By the end of that day, I was sitting in my car sobbing and got a Snap from a resident that I had matched with on a dating app who I did not know well. I replied venting about what was happening, half expecting that I would never hear from him again.
It took him 5 minutes to reply, but when he did, he passed along a phone number to text. It was the EM attending he had just rotated through at the local community hospital, who had already agreed to take me on.
I shadowed that attending every shift for months. We went through major hurricanes in the hospital together. I passed out seeing some of my first procedures. I got to learn so much not only about medicine, but about the personalities that tend to collect in this industry. I never did meet that resident, but all three of us keep in touch at a distance even all these years later. It worked out.

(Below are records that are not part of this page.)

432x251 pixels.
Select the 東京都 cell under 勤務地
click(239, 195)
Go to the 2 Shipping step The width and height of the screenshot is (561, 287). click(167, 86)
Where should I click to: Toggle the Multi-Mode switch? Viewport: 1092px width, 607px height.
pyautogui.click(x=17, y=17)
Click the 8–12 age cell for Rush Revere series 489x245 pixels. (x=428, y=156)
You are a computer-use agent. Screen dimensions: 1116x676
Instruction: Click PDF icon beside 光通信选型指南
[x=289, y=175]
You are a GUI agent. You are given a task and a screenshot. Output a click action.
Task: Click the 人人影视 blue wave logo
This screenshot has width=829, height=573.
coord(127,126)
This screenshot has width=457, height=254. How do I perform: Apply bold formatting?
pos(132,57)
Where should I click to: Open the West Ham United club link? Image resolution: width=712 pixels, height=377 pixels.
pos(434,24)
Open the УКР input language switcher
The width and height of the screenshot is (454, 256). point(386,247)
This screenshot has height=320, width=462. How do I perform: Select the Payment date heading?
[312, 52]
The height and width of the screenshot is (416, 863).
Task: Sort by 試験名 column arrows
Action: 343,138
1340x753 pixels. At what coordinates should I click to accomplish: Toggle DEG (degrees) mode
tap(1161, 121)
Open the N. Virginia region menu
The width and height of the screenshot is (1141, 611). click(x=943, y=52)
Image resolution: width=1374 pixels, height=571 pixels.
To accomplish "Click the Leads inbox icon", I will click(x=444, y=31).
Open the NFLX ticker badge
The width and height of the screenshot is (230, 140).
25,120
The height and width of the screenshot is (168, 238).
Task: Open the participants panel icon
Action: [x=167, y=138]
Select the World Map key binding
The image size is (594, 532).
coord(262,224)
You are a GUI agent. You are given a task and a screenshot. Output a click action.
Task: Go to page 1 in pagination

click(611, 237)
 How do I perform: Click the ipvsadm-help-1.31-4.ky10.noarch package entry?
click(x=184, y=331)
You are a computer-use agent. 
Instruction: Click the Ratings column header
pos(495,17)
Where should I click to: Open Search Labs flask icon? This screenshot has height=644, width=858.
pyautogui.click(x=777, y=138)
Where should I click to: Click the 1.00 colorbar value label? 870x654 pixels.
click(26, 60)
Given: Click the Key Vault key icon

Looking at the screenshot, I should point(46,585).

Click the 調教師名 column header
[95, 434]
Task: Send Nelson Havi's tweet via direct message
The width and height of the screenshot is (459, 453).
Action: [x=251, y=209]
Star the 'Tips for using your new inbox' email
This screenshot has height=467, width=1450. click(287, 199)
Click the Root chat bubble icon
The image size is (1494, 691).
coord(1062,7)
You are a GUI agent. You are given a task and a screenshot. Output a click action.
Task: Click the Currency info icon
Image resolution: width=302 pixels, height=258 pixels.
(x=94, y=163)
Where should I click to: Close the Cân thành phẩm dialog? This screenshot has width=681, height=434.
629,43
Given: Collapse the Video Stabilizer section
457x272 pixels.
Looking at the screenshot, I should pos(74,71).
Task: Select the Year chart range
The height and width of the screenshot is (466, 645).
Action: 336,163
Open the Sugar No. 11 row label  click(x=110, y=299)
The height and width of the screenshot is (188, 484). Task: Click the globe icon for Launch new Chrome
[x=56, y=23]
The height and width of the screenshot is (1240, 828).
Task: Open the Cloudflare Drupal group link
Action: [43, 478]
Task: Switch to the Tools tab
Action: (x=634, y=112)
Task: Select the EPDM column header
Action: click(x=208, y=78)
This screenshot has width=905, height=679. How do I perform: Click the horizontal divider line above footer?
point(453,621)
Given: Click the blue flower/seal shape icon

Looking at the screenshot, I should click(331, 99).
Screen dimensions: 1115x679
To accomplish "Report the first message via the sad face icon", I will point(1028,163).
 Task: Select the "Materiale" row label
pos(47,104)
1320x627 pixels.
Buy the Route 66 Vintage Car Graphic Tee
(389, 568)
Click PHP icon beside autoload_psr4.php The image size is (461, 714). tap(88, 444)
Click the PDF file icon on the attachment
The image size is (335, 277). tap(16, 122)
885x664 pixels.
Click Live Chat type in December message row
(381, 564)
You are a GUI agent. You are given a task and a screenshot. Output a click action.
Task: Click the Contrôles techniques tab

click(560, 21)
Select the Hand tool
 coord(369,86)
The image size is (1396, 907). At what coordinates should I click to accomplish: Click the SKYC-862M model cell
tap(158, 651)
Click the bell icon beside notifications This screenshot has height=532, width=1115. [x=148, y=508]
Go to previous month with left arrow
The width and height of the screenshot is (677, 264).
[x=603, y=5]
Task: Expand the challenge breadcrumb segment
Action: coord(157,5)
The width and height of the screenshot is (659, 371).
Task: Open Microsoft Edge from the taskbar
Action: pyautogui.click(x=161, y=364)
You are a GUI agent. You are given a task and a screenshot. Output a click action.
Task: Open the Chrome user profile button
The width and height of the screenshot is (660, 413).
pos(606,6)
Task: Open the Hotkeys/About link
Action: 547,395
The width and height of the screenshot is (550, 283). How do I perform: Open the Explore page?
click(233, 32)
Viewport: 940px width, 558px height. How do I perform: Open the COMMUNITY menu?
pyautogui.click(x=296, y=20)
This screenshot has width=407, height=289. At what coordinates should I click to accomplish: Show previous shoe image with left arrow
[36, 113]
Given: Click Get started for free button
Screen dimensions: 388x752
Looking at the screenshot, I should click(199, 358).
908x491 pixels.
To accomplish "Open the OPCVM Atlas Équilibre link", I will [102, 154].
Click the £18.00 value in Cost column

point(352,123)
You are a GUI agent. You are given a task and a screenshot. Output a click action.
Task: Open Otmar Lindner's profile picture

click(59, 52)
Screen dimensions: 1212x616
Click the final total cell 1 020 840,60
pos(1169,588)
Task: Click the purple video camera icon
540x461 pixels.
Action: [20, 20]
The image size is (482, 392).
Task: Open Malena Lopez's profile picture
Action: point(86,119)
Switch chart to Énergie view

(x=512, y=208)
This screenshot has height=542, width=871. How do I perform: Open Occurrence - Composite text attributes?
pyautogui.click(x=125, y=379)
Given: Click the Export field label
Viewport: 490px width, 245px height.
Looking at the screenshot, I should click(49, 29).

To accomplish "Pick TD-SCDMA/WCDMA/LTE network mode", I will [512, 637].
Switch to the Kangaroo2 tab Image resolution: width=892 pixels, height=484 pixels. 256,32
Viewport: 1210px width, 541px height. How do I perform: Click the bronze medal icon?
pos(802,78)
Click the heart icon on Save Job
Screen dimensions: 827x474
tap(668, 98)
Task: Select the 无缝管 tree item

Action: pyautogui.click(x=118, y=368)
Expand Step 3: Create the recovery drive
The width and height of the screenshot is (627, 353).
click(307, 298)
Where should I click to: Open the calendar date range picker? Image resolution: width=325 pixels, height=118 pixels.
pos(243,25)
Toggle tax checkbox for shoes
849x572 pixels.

I am not advertising that you should trauma-dump on a stranger (and deeply ironic given the content of this comment), but I'm hoping my story can demonstrate that your opportunity can come from literally anywhere. Work your network. Ask people you know. Assume people want to help you and position yourself to receive it graciously.
You can start with the most obvious place, your undergraduate school's pre-health office. In that setting, tears and humiliation are not even a requirement. Double-win.